Tuesday, May 29, 2007

Fear Itself

I've been thinking a lot about Owen. So much is happening around him lately, and he seems to be growing, mentally and physically, faster than is comfortable for me.

The first thing is his anxiety, his fear of fear...and that's exactly what it is. He cannot stand sudden noises and falls apart completely--completely--when he knows he might encounter one. But it's not the noise that undoes him; it's his anticipation of the noise. Once the noise happens, he calms down, even as he's hearing it, because he doesn't have to wait and wonder when it's coming anymore.

The best example is the coffee maker, which is currently the sorest subject in our house. Every morning he hops on my bed to wake me up. First he tells me the time (usually 7:30 or something close), then he says, "Mommy, please don't make coffee. Please." Our coffee maker beeps when the coffee is ready and then again 2 hours later, just before it shuts itself off. Owen cannot tolerate the suspense of not knowing exactly when this beep is coming, and his fear seems to be escalating. This morning, in a gesture not unlike an environmentalist trying to save a tree by perching in its branches, Owen woke me up, then ran into the kitchen and camped out in front of the coffee maker, trying to make it impossible for me to reach around him to make the coffee. When I tried to pull Mr. Coffee toward me, he shoved Mr. Coffee back against the wall. When I pushed the little button to set the brew to "strong," he pushed it to turn it off. Finally, I had to carry him back into his room and tuck him back into bed. "I'll come get you after it beeps," I told him. He told me to turn on the fan. The fan drowns out all outside noise.

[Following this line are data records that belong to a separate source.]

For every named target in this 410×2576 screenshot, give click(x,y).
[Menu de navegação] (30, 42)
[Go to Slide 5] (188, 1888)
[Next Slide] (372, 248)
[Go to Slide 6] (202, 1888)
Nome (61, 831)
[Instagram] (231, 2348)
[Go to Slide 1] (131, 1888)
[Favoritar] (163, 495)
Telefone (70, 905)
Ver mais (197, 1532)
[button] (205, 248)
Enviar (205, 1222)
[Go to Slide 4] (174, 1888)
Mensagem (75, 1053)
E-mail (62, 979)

You might wonder why I choose to torture my child by subjecting him to the horror of the unpredictable Mr. Coffee beep every morning rather than getting a different coffee maker or giving up coffee all together, and I'll tell you why. Because if I shaped my life around Owen's anxiety, I also would not be able to do laundry (our dryer beeps when it's finished), receive phone calls (he will not allow he phone within 20 feet of him), listen to CD's in the car (as it is I have to turn the radio all the way down before I start the car, then turn it up gradually, oh so gradually, until we can hear it), bake anything in the oven that requires timing, watch Family Feud, and so on. And trust me, the list goes on. And on.

So we've called a child psychologist, a remedy that I would not default to, but after realizing that fear is limiting Owen's joy, we decided we needed help to get him past it. I was finally convinced that we needed help the day Owen told me he didn't want to go to a good friend's house anymore because they have a mantel clock that chimes the quarter hours. And there's nothing that boy loves more than a play date.

He starts Kindergarten in July, and I can imagine the conversation we'll have after his first day:

Owen: "Mommy, they have a bell."
Me (trying to be nonchalant): "They do?"
Owen: Yeah. It rings when it's lunch time and when it's time to go home.
Me: Oh. Neat.
Owen: I'm not going back to that new school. I want to stay here and do fun things with you.
Me: Well, you have to go to school, sweetie...

Then the heartbreaking fit will commence. Heartbreaking because I can see that he's really truly scared, and as ridiculous as it seems to me, this fear is so not ridiculous to him, and there's nothing I can do to make him feel better. Thus, the call I have in to the child psychologist. I'm still waiting for her to call back.

The whole starting Kindergarten issue is, I see now, another post. But really both issues come down to the same realization: he now has--and will continue to have--problems that are bigger than me. For the first time, something is wrong that I alone cannot fix. And thinking of him starting school, stepping further away from us and deeper into the influence of the outside world, has made me realize that his life will only become more and more complex. And I won't always be able to pull him out of the chaos.